そんなある日まだ滞在中に、何やら叫び声が聞こえてきます…急ぎ足で、悲鳴が聞こえた方に行くと? なんとジャンヌがロープで縛られているのが見える…私の親友である子が何故か扱いが悪い事と今回の出来事で、心の底からこの国は、腐っているぞと私の心のアラームが鳴り響く――


急いで助けに向かおうとしていると? 草の影から昨日の少年が顔をだして、現状を把握したような顔をしている……何だろうさっきから寒気がとまらないほど一気に温度が下がる事が解る。あの少年がやったのだろうと直ぐに解った。


「お前ら?」


「私のお母様に何をしている?」


「あっ?」


「お前の母さんだって事は、檻の中で生活しているのがお前(がき)なんだな?」


「私の事は、いいからお母様を離せ――」


「やっぱり見た目と違って、一応俺らの親父と血が繋がってるだけあって、覇気がだせるだな?」


「それもそんなに、小さい子供が何しに来たと言うのか?」


「お母様を解放して下さい…その役目は、私が引き受けるので、どうか辞めて頂けませんか?」


「この元冒険者のはずなんだが、こんな俺らに負けるような大人がいてたまるか!」


「俺達のお母様の方が貴族的に地位が高いのに、親父が良く遊びに行くのが何故かお前の母親で、俺達のお母様は、かなり機嫌が悪くて俺達にもその嫌な事があるとあたるだよ?」


「だから――」


「ここで、少し弱らせてから外に連れ出して、モンスータの所に、着ぐるみをはいだ状態で放置しようと思っていたが、まさか子供が出てくるとは、予想外の出来事だったぜ!」


「それならお前だけなんて可哀想だから、母親とお前とで、一緒に夜盗にでも襲われた事にして、俺らの気分ばらしに付き合って貰う……」


「私は、そいつらより高く飛びお母様の所へと向かうと後ろから右脇腹に、貫通するような矢が刺される」


後ろを振り向くと、貴族の子供がファイ―ランスを放っているのが見えるが、避けるのとお母様の所に行く事が出来るのか、何度か避けるが当たる時はかなりダメージを受けてしまい先ほどの様な動きが出来なくなってきている。


何とかお母様の所にたどり着けて、癒しの魔法で、身体を癒しながら寝息が出るまでゆっくりと傍にいる。その間も何か所に魔法が食らうが、お母様に当たらないように、無事に守り続ける。


私は、この状況から脱会策を練りながら、結界魔法をお母様に使い…彼らの所へと向かう――


向かえば向かうほどに、火属性の魔法が私に当たるか、そのまま地面に突き刺さる。私が攻撃してこない事が解ると拘束魔法で縛られて、ボコボコに殴られて、歯が何本か抜けたり、血だらけになったりする事も五時間も拷問受けていれば当たり前だった。
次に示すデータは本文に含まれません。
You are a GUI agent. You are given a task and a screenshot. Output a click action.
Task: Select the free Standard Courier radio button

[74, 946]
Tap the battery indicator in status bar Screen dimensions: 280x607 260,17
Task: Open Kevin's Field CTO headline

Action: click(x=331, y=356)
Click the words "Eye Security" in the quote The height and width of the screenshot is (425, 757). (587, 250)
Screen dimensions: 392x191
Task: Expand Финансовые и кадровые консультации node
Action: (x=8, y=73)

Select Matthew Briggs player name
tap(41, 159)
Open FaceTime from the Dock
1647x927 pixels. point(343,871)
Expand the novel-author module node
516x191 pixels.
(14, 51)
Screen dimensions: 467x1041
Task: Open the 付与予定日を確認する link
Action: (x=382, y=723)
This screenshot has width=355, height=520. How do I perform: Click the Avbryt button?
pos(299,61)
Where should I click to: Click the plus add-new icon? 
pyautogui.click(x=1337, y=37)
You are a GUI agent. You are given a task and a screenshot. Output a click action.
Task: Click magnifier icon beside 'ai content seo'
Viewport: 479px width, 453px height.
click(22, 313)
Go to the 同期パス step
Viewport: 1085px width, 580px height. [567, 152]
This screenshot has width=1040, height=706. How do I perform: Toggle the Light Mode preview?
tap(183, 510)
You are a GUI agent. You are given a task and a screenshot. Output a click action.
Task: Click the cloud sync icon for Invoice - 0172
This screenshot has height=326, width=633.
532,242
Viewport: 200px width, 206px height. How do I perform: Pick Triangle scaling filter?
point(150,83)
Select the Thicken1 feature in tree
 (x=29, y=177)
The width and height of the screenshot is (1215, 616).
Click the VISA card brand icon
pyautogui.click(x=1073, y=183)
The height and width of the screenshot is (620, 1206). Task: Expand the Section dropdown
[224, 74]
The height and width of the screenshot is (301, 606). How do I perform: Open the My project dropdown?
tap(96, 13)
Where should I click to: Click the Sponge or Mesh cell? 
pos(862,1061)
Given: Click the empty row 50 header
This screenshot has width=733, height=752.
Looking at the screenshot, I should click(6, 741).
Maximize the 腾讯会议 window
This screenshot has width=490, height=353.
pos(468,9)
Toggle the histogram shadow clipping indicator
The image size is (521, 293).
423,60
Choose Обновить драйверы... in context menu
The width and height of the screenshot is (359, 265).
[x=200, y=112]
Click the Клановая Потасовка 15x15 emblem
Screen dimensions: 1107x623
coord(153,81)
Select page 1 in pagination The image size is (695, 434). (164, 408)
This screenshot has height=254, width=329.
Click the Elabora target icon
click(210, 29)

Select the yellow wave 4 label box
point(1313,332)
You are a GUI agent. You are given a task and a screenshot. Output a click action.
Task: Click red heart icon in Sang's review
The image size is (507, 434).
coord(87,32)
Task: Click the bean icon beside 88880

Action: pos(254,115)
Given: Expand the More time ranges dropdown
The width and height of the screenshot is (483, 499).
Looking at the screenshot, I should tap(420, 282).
その光景を見た私は、行かなきゃあの子が死んでしまう…私の親友の子供がと心に響き渡なんとか意志を持ってその子供達の所へと向かう――


「貴男達いい加減にしなさい!」


「お前誰だ?」


「貴男達の知合いですけど何か文句があるのかしら?」


「文句も何も俺らより子供のお前が、ここに助っ人とは、笑える冗談だよな?」


「この後貴男達のお父さんに、報告しておきます」


「お、お前は、親父の知合いなのか?」


「先程言ったはずだと思いましたが?」


「男二人で、あの子供を捕らえればなんとかなるかも……」と声がこっちまで聞こえる。


「貴男達は、最低な貴族ね、覚悟してよね?」


「お前に何が出来るて言うだよ?」


「それに、もうお前は、捕らえられている事に気づいているのか?」


「えっ?」


後ろから黒い鎖が身体を巻き付きながら縛っていく―― 思いっきりもがいているが、まったく動かない……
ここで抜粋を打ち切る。